### DATASET RECORDS
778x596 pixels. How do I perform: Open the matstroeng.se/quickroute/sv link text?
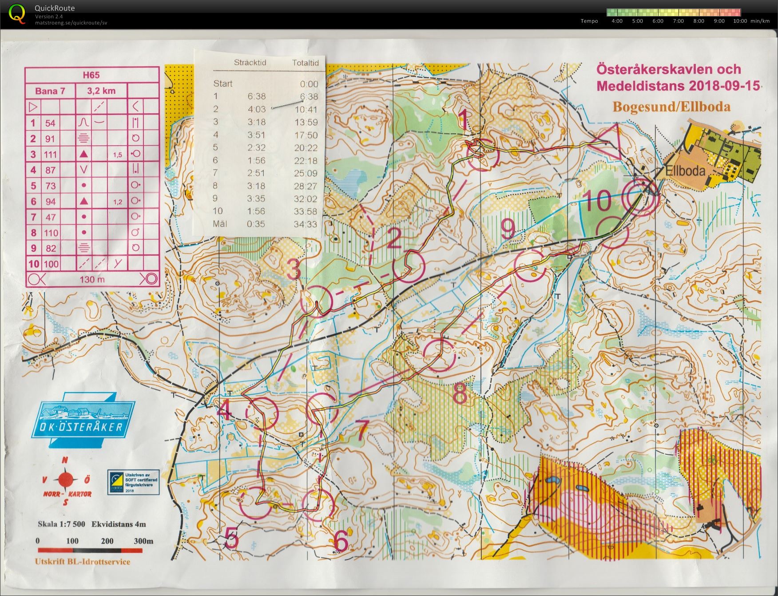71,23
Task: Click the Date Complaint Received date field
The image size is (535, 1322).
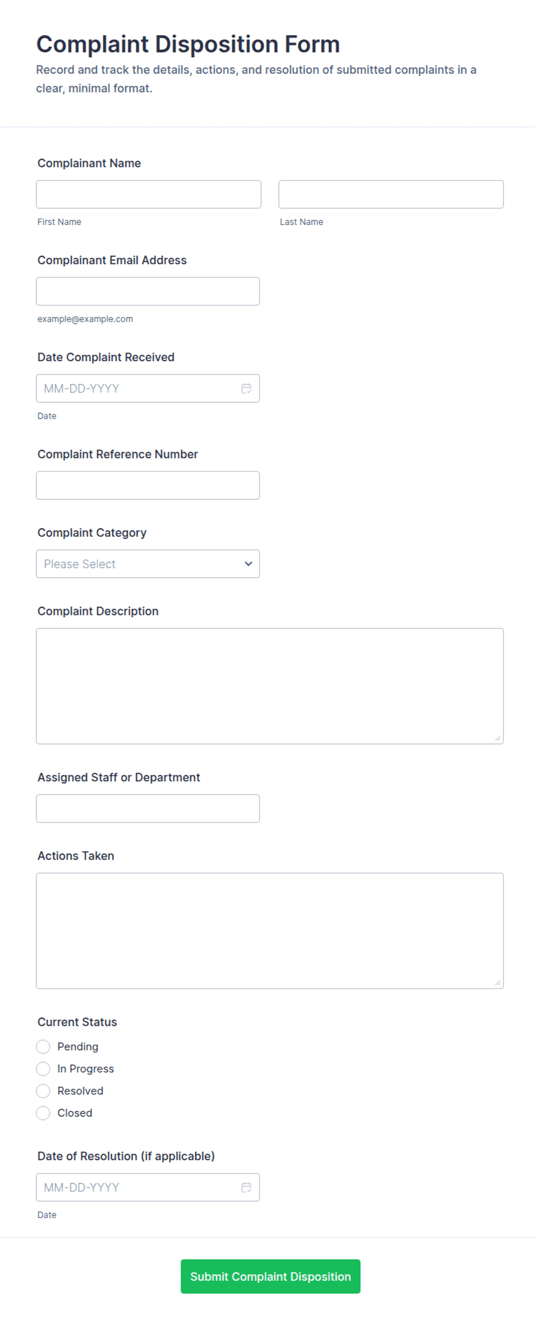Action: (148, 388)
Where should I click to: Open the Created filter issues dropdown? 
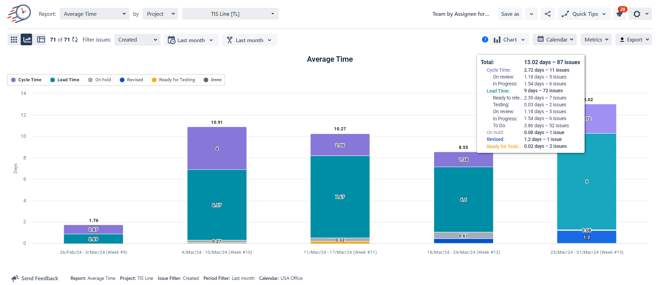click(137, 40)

==

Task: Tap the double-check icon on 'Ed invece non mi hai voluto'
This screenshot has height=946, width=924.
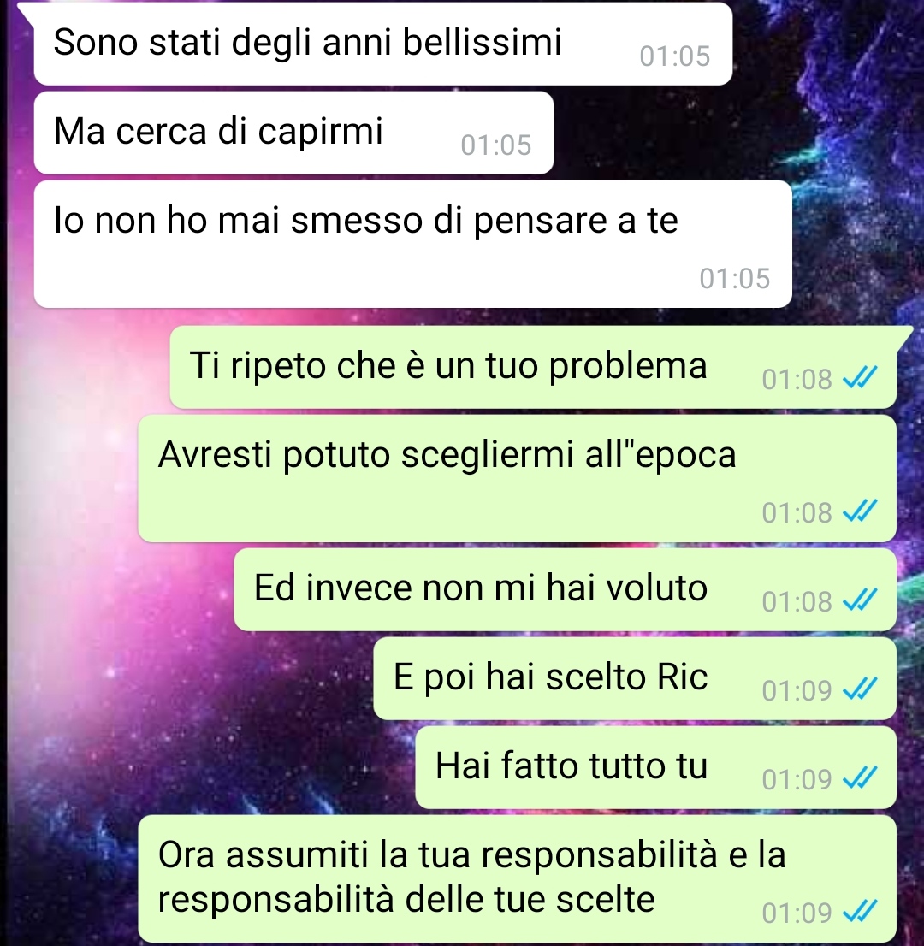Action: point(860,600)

### REQUIREMENTS
Extract each line of the records that contains the word "Open", counting only matches with the same capitalization.

### OUTPUT FOR THIS TASK
778x596 pixels. How do I perform: Open the matstroeng.se/quickroute/sv link text?
Where should I click to: Open the Created filter issues dropdown? 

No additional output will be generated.